14 September 2001
Fonterra blackmail on GE release unacceptable
Green Party Agriculture spokesperson Ian Ewen-Street said today that Fonterra's threat to pull their research from New
Zealand was blatant blackmail which would harm the company's image here and overseas.
In a release today, Fonterra threatened to withdraw their research operations from New Zealand unless the Government
allows commercial releases of genetically engineered organisms to go ahead.
"This is a prime example of a giant corporate attempting to undermine the democratic process, and it's unacceptable,"
said Mr Ewen-Street. "It's beyond me why Fonterra are fighting so hard for the commercial release of genetic
engineering, when none of their customers want to buy genetically engineered products."
"I challenge them to provide evidence of just one genetically engineered dairy product in just one of our main overseas
markets that consumers actually want to buy.
"Only a month ago Fonterra said they took their name because it was associated with 'natural purity and the quality of
products that flow from our land'.
"I'd love to know how they can justify this name in the light of their commitment to commercial release of genetically
engineered crops, animals or other organisms. I can guarantee that our overseas markets think that genetic engineering
is the opposite of natural purity."
Mr Ewen-Street said the Dairy Board had made a bad commercial decision in 1999 to invest $150 million into genetic
engineering research, and Fonterra was digging themselves deeper into the hole.
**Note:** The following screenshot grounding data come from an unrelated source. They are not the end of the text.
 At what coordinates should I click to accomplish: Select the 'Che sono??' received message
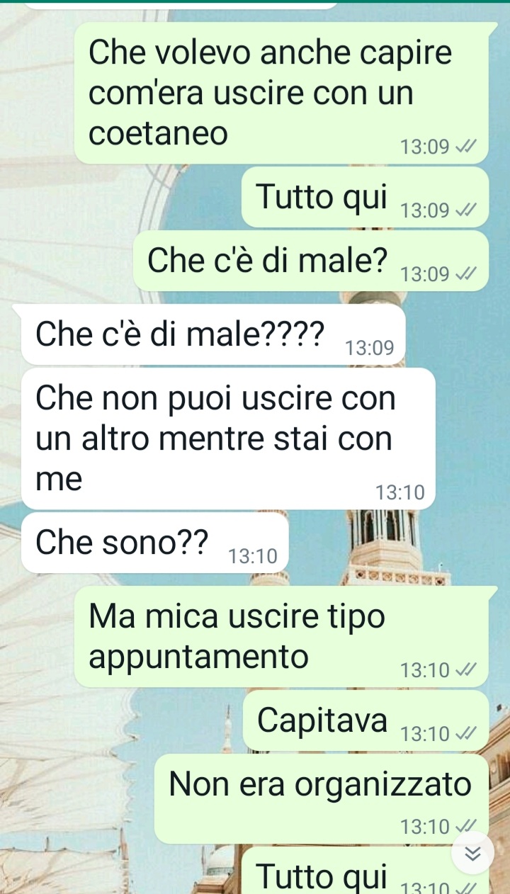click(155, 543)
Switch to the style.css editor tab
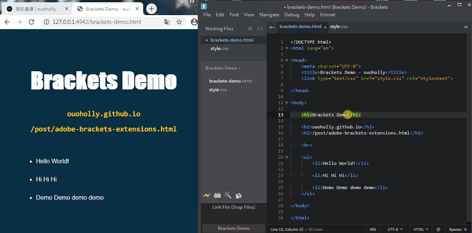472x233 pixels. click(339, 27)
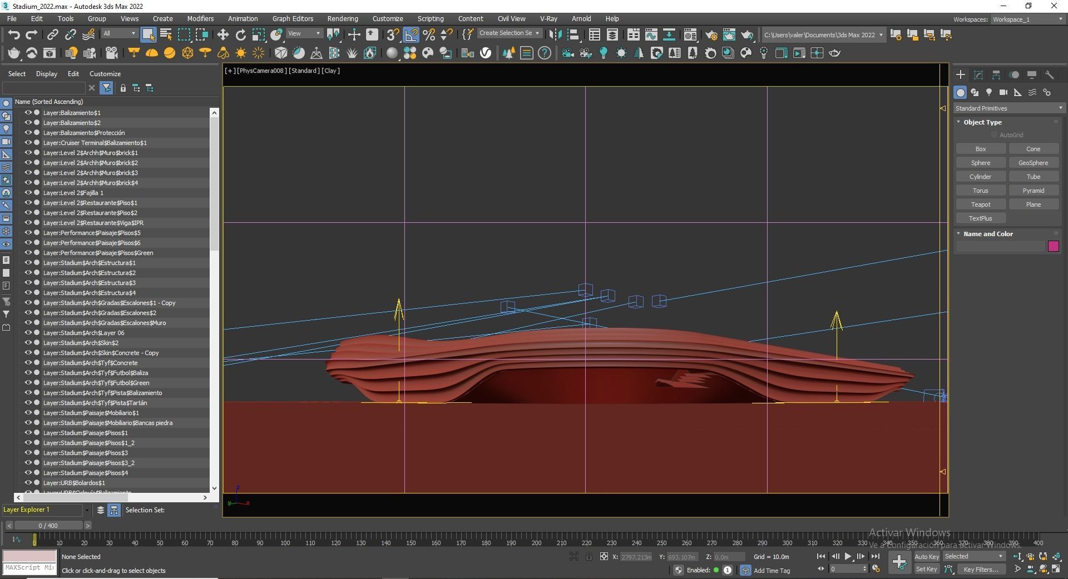The width and height of the screenshot is (1068, 579).
Task: Open the Modify panel tab
Action: (978, 75)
"There is a great deal of laboratory-based research, including some genetic engineering technologies, that could improve
the quality and production of herds and grass. If the Dairy Board had stuck to this kind of research, the industry
wouldn't be in this kind of panic mode now.
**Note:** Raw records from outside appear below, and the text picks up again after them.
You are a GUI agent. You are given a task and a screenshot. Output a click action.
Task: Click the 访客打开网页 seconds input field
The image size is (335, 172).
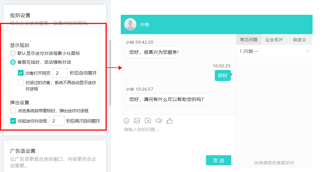tap(60, 73)
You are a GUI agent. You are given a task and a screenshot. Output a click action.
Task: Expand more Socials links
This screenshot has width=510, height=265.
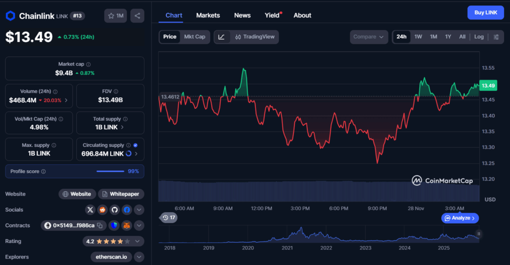[139, 210]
"The Dairy Board totally misread the strength of consumer opposition to genetically engineered foods*. Fonterra are now
trying to force the whole country to come to its rescue.
"All the success of the New Zealand dairy industry has been based on our clean green reputation.
"For every scientist who leaves New Zealand to develop genetically engineered cows or grass for release into our farms,
there will be at least another one who is attracted here for the intellectual challenge of sustainable non-GE farming."
* A survey for the Royal Commission found that 73 percent of people are against genetically engineered food.